I have a few other points to make about the Gallaher Gold Cup. Firstly, how accurate is the race distance? We are told it is three miles but the speed figures don’t match that in my opinion. It was only last year that Wetherby was found to have inaccurate race distances and a review of the entire system brought significant changes. If it’s not a genuine distance, then Arkle may have recorded a more solid race speed efficiency. However, it would counteract his superiority figure of average race speed.
The change in the front runners in the race was already mentioned and racing style is an example of this. Keen horses are dropped in to get them to settle as are horses who are ridden for the trip, whereas horses with plenty of stamina are ridden from the front as they can race with a grab of the bit but still have the energy to stay on. This shows that the four changes up front at Sandown in 1965 allow Arkle to thrice settle in behind of the stronger speed which may back up the poor efficiency score – quickening and slowing throughout the race.
I note that modern day race times are started when the tape is raised and horses could be fifty yards from the race start at this stage, whereas in the 1965 race, the horses noses are almost on the line when the race goes off.

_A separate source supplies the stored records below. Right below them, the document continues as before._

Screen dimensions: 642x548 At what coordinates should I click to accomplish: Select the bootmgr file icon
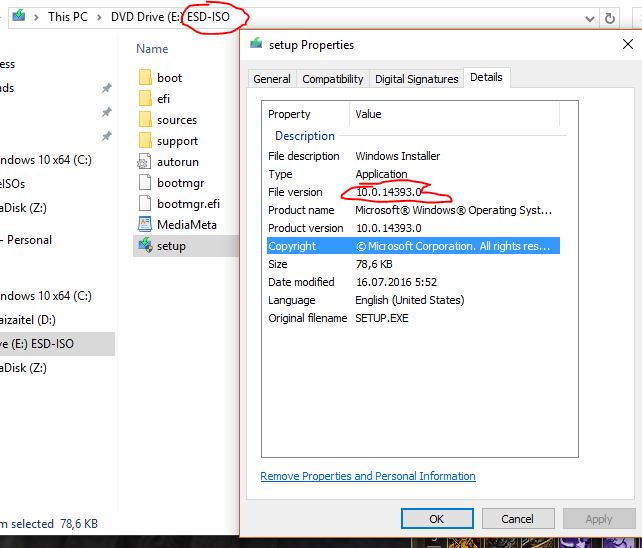[144, 183]
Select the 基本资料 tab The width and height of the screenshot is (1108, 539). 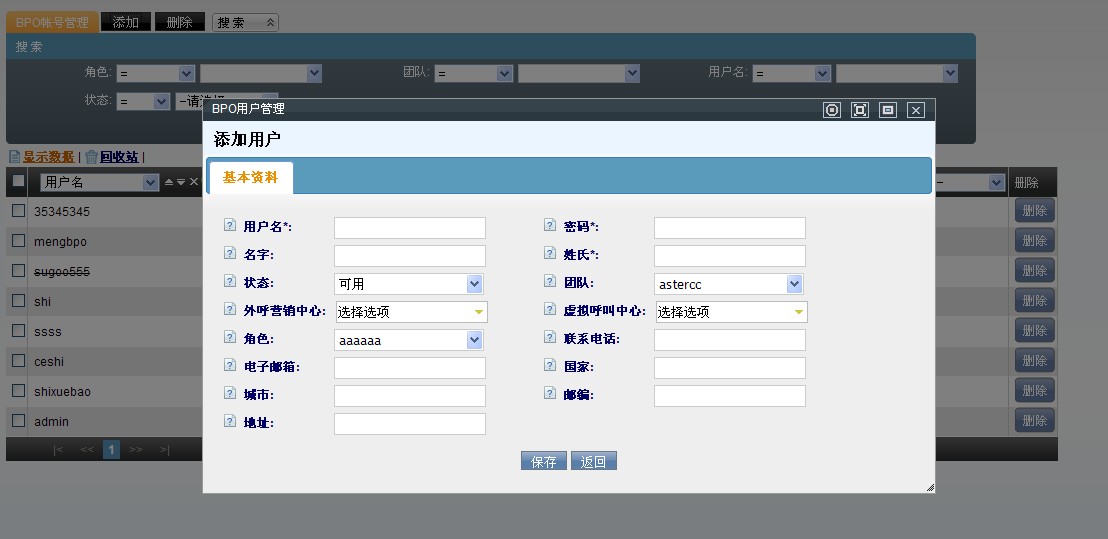(x=250, y=177)
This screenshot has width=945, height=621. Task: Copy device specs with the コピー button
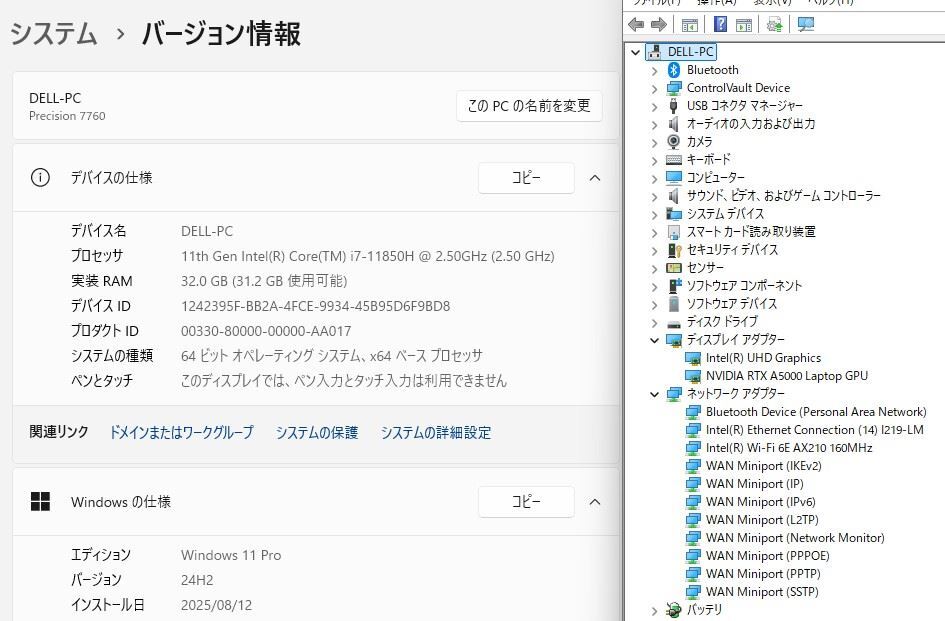pyautogui.click(x=527, y=178)
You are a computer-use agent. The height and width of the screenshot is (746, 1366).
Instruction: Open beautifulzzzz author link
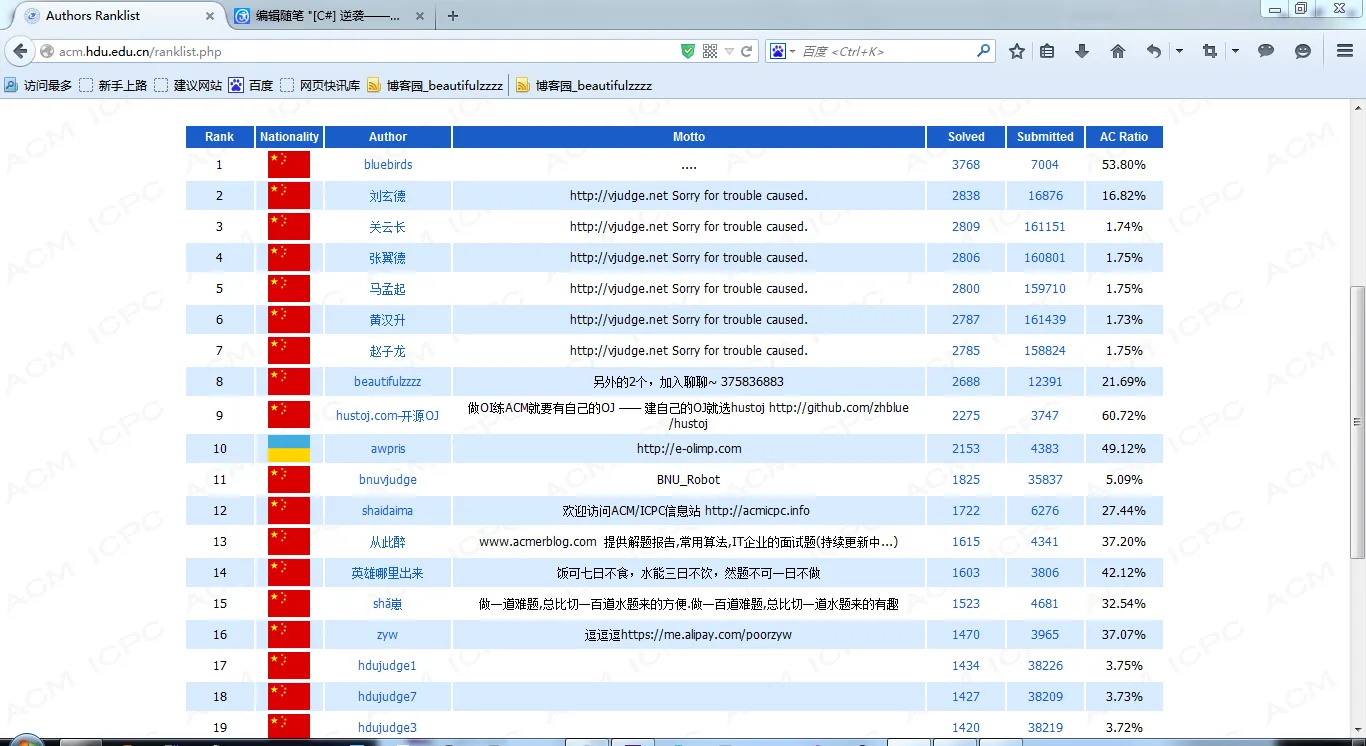pyautogui.click(x=388, y=382)
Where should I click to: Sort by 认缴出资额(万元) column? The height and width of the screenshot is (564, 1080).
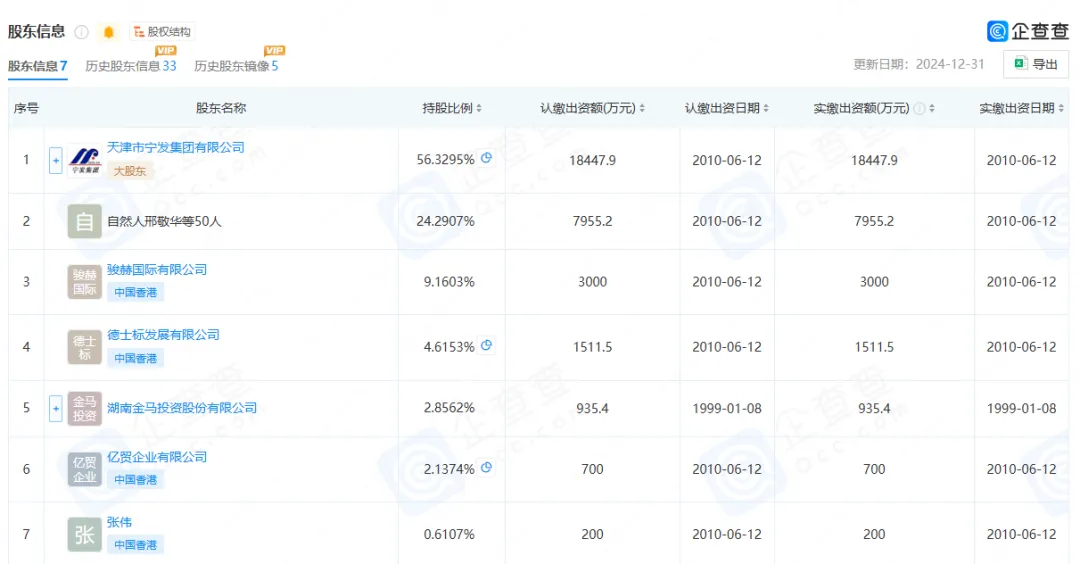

Combining these might explain the strong track record, or indeed individually they could support it. Also, consider the level of horses competing over three miles at Sandown in the modern era, there is no three mile Grade 1 and the highest class of staying chase at the west London track is the Oaksey Chase (grade 2) over two miles and six and half furlongs on the last day of the season when nearly all of the top horses are either done for the season or are in Ireland to race in the Grade 1 Punchestown Gold Cup. The 2005 King George was run at Sandown, as Kempton was laying down an all weather track. Kicking King’s official race winning time was 51.72 seconds slower than the time I recorded for Arkle’s track record, which translates as a 232.74 pounds (51.72 seconds x 4.5 lengths per second) inferior performance before you add on the eleven pound weight difference. This would make Kicking King run 243 – 244 lengths behind Arkle. Another reason to question the race’s genuineness.
It will never be 100% proof but it is a strong case for Kauto Star over Arkle. The ability to back up the argument is a foundation to a debate, something too many people in racing don’t elaborate on but regardless of who was the better horse, it is fair to say that it will be very difficult to find two race horses who can perform to the sensational level of Arkle and Kauto Star. They say Kauto Star never carried big weights to dish out wide margin wins to the opposition but why should he have to when in the modern game there are so many Grade 1’s to contest rather than risk defeat. Furthermore, his performances off of levels were at times devastating to his rivals – also winning a high class Gold Cup by 13 lengths. Arkle had fewer options, however, but such was his superiority in his generation that they couldn’t give him enough of weight.
Their C.V’s back up their performance figures – Arkle’s three Gold Cups, two Hennessy’s and a King George to Kauto’s five King George’s, two Gold Cups and two Tingle Creeks are testament to the unique talents of these fantastic animals, some half century apart.